*** GIVEN ENTRIES ***

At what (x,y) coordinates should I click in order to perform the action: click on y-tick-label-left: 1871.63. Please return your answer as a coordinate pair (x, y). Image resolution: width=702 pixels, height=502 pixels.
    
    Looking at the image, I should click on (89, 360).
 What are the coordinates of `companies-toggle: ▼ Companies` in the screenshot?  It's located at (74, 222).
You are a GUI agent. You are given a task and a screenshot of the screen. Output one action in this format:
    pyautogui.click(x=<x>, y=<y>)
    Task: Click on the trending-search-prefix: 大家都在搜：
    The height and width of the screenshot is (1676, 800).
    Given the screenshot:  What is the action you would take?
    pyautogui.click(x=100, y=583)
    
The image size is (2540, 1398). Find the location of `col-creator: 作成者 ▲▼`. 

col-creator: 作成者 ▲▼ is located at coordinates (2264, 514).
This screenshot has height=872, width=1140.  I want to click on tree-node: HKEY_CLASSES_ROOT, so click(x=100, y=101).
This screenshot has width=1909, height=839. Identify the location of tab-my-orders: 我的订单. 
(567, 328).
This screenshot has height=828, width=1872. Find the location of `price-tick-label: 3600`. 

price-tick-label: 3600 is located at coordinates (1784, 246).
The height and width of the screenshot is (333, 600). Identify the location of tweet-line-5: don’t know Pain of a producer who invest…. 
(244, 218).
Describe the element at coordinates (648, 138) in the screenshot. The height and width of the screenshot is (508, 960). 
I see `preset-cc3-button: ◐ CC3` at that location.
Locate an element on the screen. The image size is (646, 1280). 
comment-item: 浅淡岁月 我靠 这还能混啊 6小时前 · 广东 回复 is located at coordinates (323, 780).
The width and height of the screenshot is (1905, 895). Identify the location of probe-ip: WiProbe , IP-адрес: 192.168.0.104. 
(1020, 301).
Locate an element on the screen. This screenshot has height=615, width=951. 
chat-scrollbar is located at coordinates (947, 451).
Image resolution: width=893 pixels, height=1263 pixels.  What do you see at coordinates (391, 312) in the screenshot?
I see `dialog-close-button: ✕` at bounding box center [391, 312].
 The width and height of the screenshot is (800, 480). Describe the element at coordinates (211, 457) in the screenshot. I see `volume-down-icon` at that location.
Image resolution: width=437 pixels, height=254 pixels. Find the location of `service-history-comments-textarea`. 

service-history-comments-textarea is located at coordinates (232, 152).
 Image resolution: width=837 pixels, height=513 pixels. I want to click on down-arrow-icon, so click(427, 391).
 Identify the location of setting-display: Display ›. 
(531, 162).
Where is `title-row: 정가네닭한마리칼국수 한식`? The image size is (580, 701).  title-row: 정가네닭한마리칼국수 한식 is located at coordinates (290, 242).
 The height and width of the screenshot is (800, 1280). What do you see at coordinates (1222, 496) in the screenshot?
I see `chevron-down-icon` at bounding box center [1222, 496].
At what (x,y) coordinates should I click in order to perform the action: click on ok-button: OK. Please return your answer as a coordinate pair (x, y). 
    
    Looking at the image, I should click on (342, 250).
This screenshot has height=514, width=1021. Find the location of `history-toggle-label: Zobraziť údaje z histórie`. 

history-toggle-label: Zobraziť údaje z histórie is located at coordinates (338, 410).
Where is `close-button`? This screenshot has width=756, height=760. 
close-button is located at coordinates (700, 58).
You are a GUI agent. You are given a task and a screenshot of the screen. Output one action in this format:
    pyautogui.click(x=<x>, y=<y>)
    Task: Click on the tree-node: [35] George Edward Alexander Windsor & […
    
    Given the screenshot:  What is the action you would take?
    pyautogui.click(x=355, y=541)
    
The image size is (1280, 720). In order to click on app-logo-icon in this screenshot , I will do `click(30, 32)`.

***

### TASK STATEMENT
Copy the lines above word for word.

### RESPONSE AREA
At what (x,y) coordinates should I click in order to perform the action: click on y-tick-label-left: 1871.63. Please return your answer as a coordinate pair (x, y). Image resolution: width=702 pixels, height=502 pixels.
    
    Looking at the image, I should click on (89, 360).
 What are the coordinates of `companies-toggle: ▼ Companies` in the screenshot?  It's located at (74, 222).
You are a GUI agent. You are given a task and a screenshot of the screen. Output one action in this format:
    pyautogui.click(x=<x>, y=<y>)
    Task: Click on the trending-search-prefix: 大家都在搜：
    The height and width of the screenshot is (1676, 800).
    Given the screenshot:  What is the action you would take?
    pyautogui.click(x=100, y=583)
    
The image size is (2540, 1398). Find the location of `col-creator: 作成者 ▲▼`. 

col-creator: 作成者 ▲▼ is located at coordinates (2264, 514).
This screenshot has height=872, width=1140.  I want to click on tree-node: HKEY_CLASSES_ROOT, so click(x=100, y=101).
This screenshot has width=1909, height=839. Identify the location of tab-my-orders: 我的订单. 
(567, 328).
This screenshot has height=828, width=1872. Find the location of `price-tick-label: 3600`. 

price-tick-label: 3600 is located at coordinates (1784, 246).
The height and width of the screenshot is (333, 600). Identify the location of tweet-line-5: don’t know Pain of a producer who invest…. 
(244, 218).
Describe the element at coordinates (648, 138) in the screenshot. The height and width of the screenshot is (508, 960). 
I see `preset-cc3-button: ◐ CC3` at that location.
Locate an element on the screen. The image size is (646, 1280). 
comment-item: 浅淡岁月 我靠 这还能混啊 6小时前 · 广东 回复 is located at coordinates (323, 780).
The width and height of the screenshot is (1905, 895). Identify the location of probe-ip: WiProbe , IP-адрес: 192.168.0.104. 
(1020, 301).
Locate an element on the screen. This screenshot has height=615, width=951. 
chat-scrollbar is located at coordinates (947, 451).
Image resolution: width=893 pixels, height=1263 pixels.  What do you see at coordinates (391, 312) in the screenshot?
I see `dialog-close-button: ✕` at bounding box center [391, 312].
 The width and height of the screenshot is (800, 480). Describe the element at coordinates (211, 457) in the screenshot. I see `volume-down-icon` at that location.
Image resolution: width=437 pixels, height=254 pixels. Find the location of `service-history-comments-textarea`. 

service-history-comments-textarea is located at coordinates (232, 152).
 Image resolution: width=837 pixels, height=513 pixels. I want to click on down-arrow-icon, so click(427, 391).
 Identify the location of setting-display: Display ›. 
(531, 162).
Where is `title-row: 정가네닭한마리칼국수 한식`? The image size is (580, 701).  title-row: 정가네닭한마리칼국수 한식 is located at coordinates (290, 242).
 The height and width of the screenshot is (800, 1280). What do you see at coordinates (1222, 496) in the screenshot?
I see `chevron-down-icon` at bounding box center [1222, 496].
At what (x,y) coordinates should I click in order to perform the action: click on ok-button: OK. Please return your answer as a coordinate pair (x, y). 
    
    Looking at the image, I should click on (342, 250).
This screenshot has height=514, width=1021. Find the location of `history-toggle-label: Zobraziť údaje z histórie`. 

history-toggle-label: Zobraziť údaje z histórie is located at coordinates (338, 410).
Where is `close-button`? This screenshot has width=756, height=760. 
close-button is located at coordinates (700, 58).
You are a GUI agent. You are given a task and a screenshot of the screen. Output one action in this format:
    pyautogui.click(x=<x>, y=<y>)
    Task: Click on the tree-node: [35] George Edward Alexander Windsor & […
    
    Given the screenshot:  What is the action you would take?
    pyautogui.click(x=355, y=541)
    
The image size is (1280, 720). In order to click on app-logo-icon in this screenshot , I will do `click(30, 32)`.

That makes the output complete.